Mulai dari situ nilai dolar mulai mengalami penurunan nilai ditengah kenaikan suku bunga dan lonjakan inflasi.
Pelemahan dolar AS bahkan berbanding lurus dengan realisasi pertumbuhan ekonomi AS kuartal I yang lebih kecil dari perkiraan. Dimana ekonomi AS hanya tumbuh di level 1.1 persen (YoY).
Dampak Dedolarisasi
Imbas ditinggalkannya dolar, cadangan devisa global dilaporkan turun dari 71 persen menjadi 60 persen terhitung sejak tahun 1999, sebagaimana dikutip dari data yang dirilis IMF.
Baca juga: Dedolarisasi Bisa Bikin Rupiah Lebih Stabil, Begini Analisis Para Ekonom
Hal ini terjadi lantaran dolar AS menyumbang 58,36 persen dari cadangan devisa global. Lebih unggul ketimbang dominasi Euro yang hanya berkontribusi sekitar 20,5 persen dari cadangan devisa global sementara yuan Tiongkok hanya menyumbang 2,7 persen.

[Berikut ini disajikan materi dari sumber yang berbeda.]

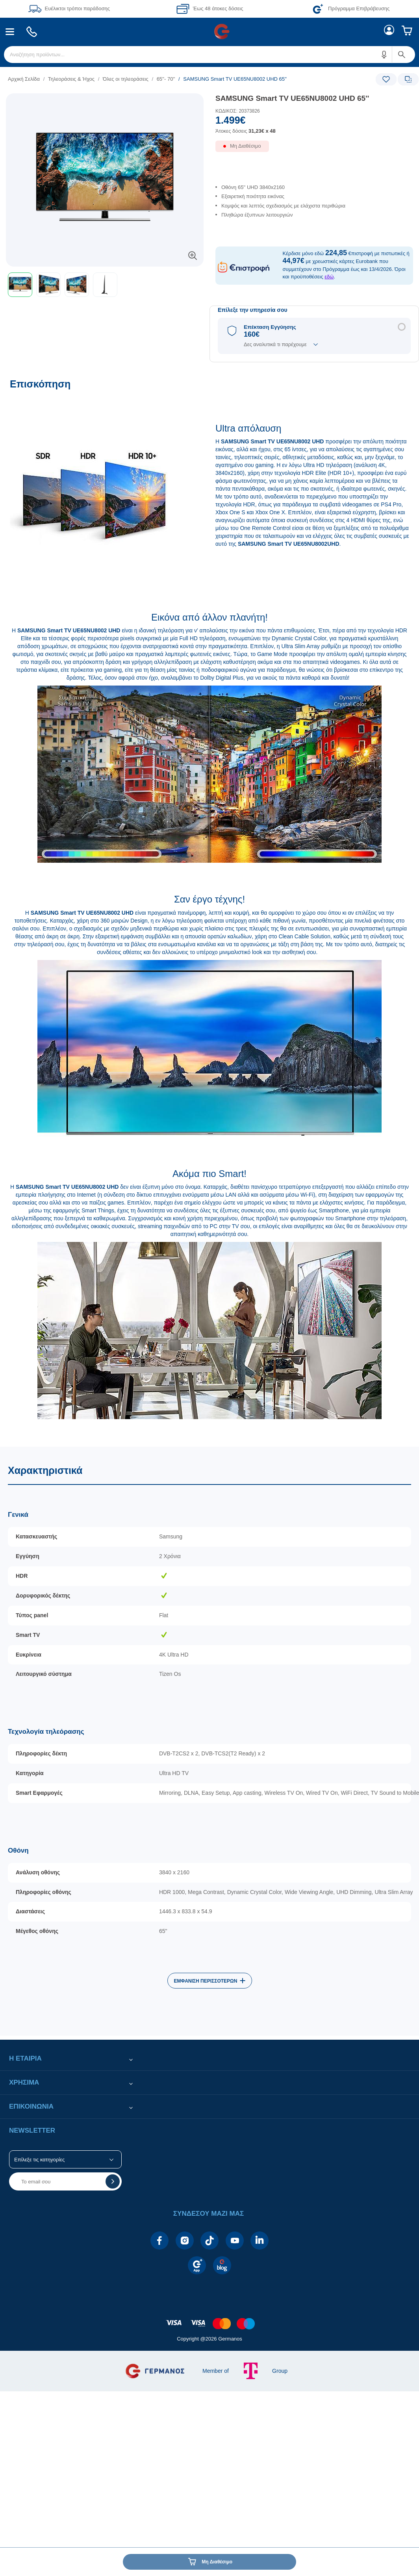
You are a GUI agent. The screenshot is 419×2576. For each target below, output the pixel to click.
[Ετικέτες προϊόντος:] (105, 102)
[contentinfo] (209, 2319)
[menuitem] (10, 32)
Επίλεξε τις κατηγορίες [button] (39, 2160)
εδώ (329, 277)
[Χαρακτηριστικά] (209, 1741)
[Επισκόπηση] (209, 908)
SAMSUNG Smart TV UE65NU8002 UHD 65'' (292, 98)
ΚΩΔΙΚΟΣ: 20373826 (237, 111)
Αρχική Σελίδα (24, 79)
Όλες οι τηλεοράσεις (125, 79)
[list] (161, 79)
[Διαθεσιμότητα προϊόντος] (314, 150)
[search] (209, 54)
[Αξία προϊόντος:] (314, 128)
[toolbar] (105, 284)
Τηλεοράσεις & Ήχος (71, 79)
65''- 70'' (166, 79)
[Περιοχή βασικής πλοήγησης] (209, 31)
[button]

Berbanding terbalik dengan yang lainnya, pasca AS dihantam dedolarisasi pergerakan pasar kripto justru terus mengalami peningkatan tajam.

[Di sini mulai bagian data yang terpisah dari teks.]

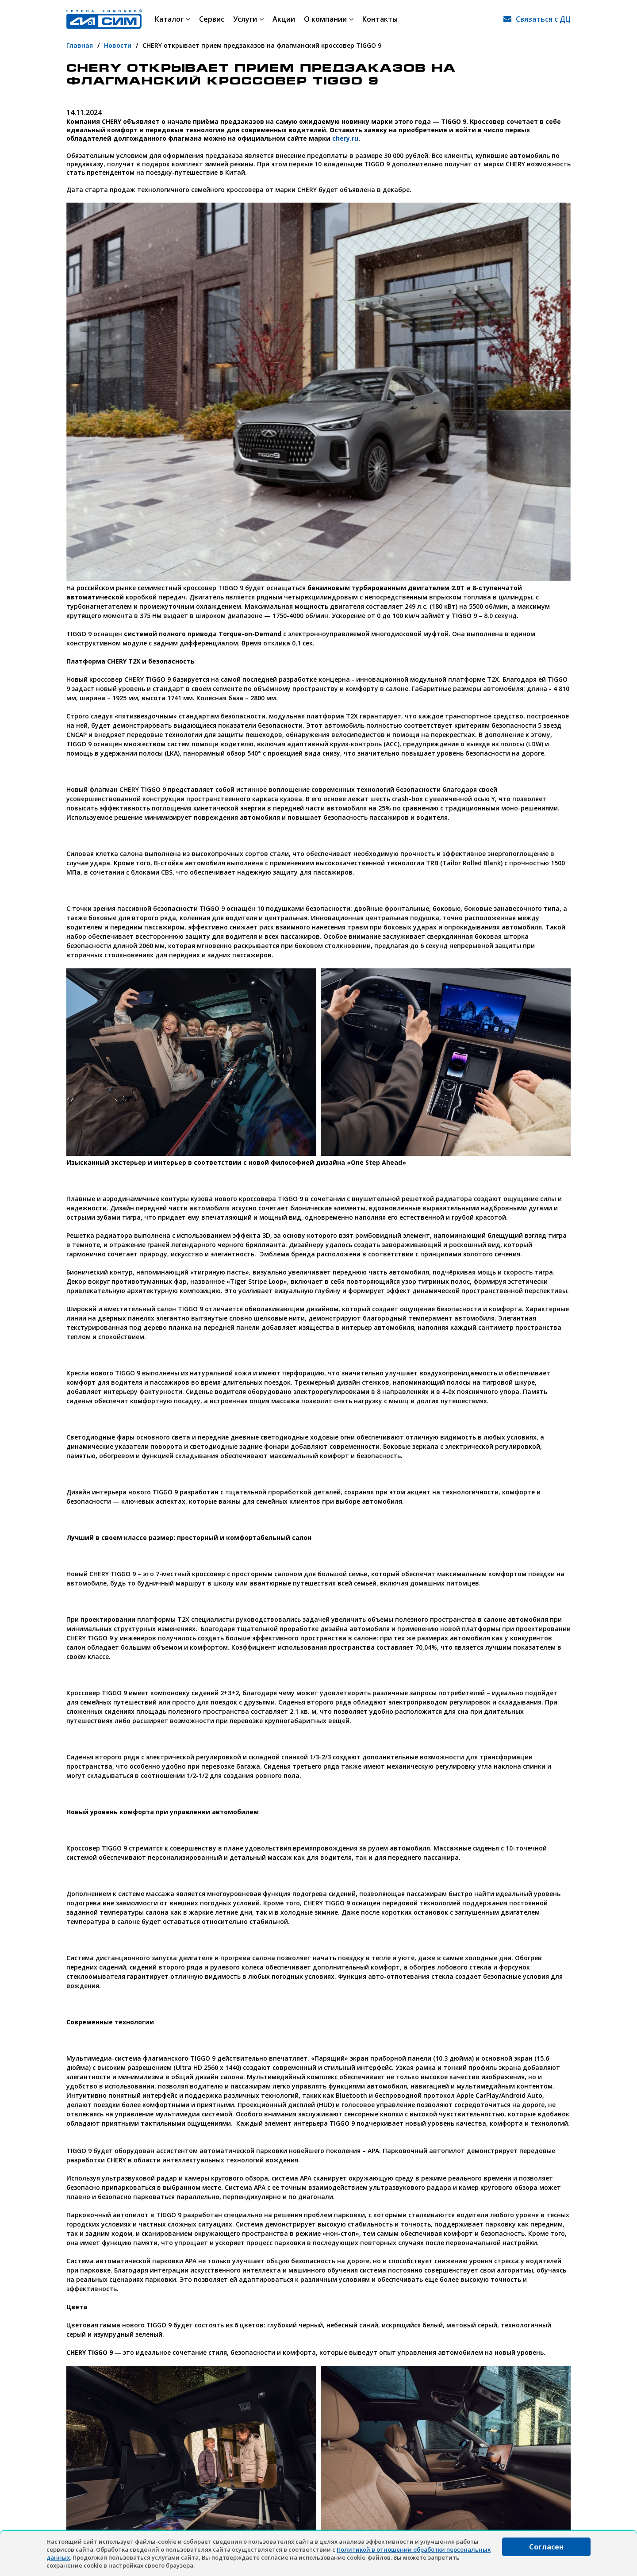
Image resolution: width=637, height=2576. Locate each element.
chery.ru (345, 138)
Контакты (380, 19)
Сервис (211, 19)
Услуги (248, 19)
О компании (328, 19)
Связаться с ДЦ (543, 19)
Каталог (172, 19)
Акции (283, 19)
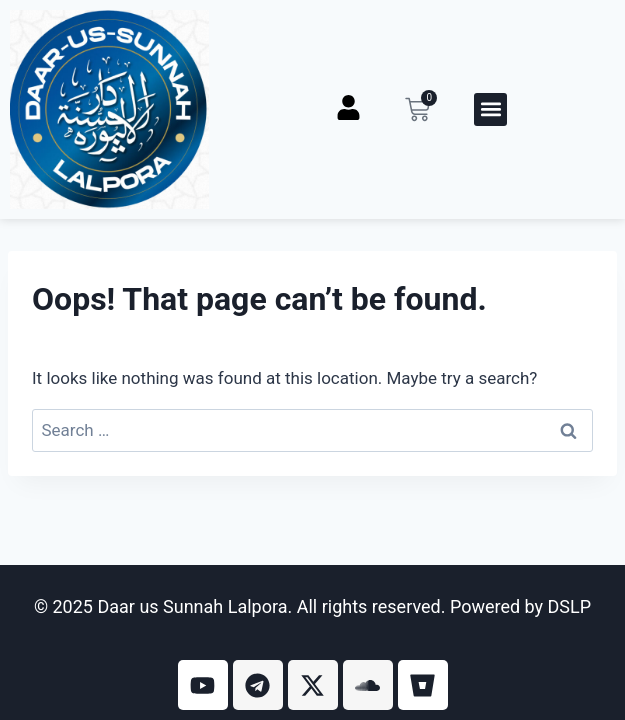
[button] (490, 109)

Khususnya, Bitcoin yang kini mulai dianggap sebagai komoditas marjinal dalam cadangan bank sentral usai volume perdagangan koin kripto ini meningkat sebesar 30 persen menjadi 77 miliar dolar AS pada kuartal awal 2023.
Calon Pengganti Dolar AS
Sejumlah negara saat ini tengah berlomba untuk mengangkat mata uangnya agar dapat mengalahkan dominasi dolar, berikut rangkuman mata uang fiat yang berpotensi mengungguli popularitas dolar.
1. Euro
Mata uang Euro belakangan mulai kembali digunakan oleh 20 negara-negara besar Eropa, seperti Jerman, Prancis, Italia, Spanyol, dan Belanda. Sediknya 66,1 persen perdagangan di Eropa mulai beralih menggunakan Euro.
2. Mata uang BRICS
Negara aliansi BRICS dilaporkan tengah bersiap untuk meninggalkan dolar AS sebagai alat transaksi perdagangan antarnegara. Sebagai gantinya aliansi negara BRICS yakni Brasil, Rusia, India, China dan Afrika Selatan mulai beralih menciptakan mata uang baru.
3. Yuan
Mata uang asal China, Yuan perlahan mulai dilirik sejumlah negara sebagai alat transaksi dalam perdagangan global.
4. Rupee India
Sejak April 2023, India telah mengeluarkan kebijakan baru untuk mendorong perluasan rupee dalam perdagangan internasional.
Berkat perjanjian tersebut bank sentral India RBI resmi memberikan persetujuan untuk membuka 60 rekening khusus rupee vostro di 18 negara termasuk Rusia dan Sri Lanka, melansir dari Firstpost.
5. Mata uang lokal ASEAN
Tak mau ketinggalan dengan yang lainnya, negara-negara ASEAN yang terdiri dari Indonesia, Thailand, Malaysia, Singapura, dan Filipina juga turut merilis mata uang baru yang dapat menggantikan peran dolar dalam perdagangan internasional.
Dinamai sebagai Local currency transaction (LCT), nantinya sistem pembayaran ini dapat memudahkan negara – negara di Asia Tenggara untuk melakukan transaksi lintas batas melalui kode QR, fast payment, data, hingga transaksi mata uang lokal.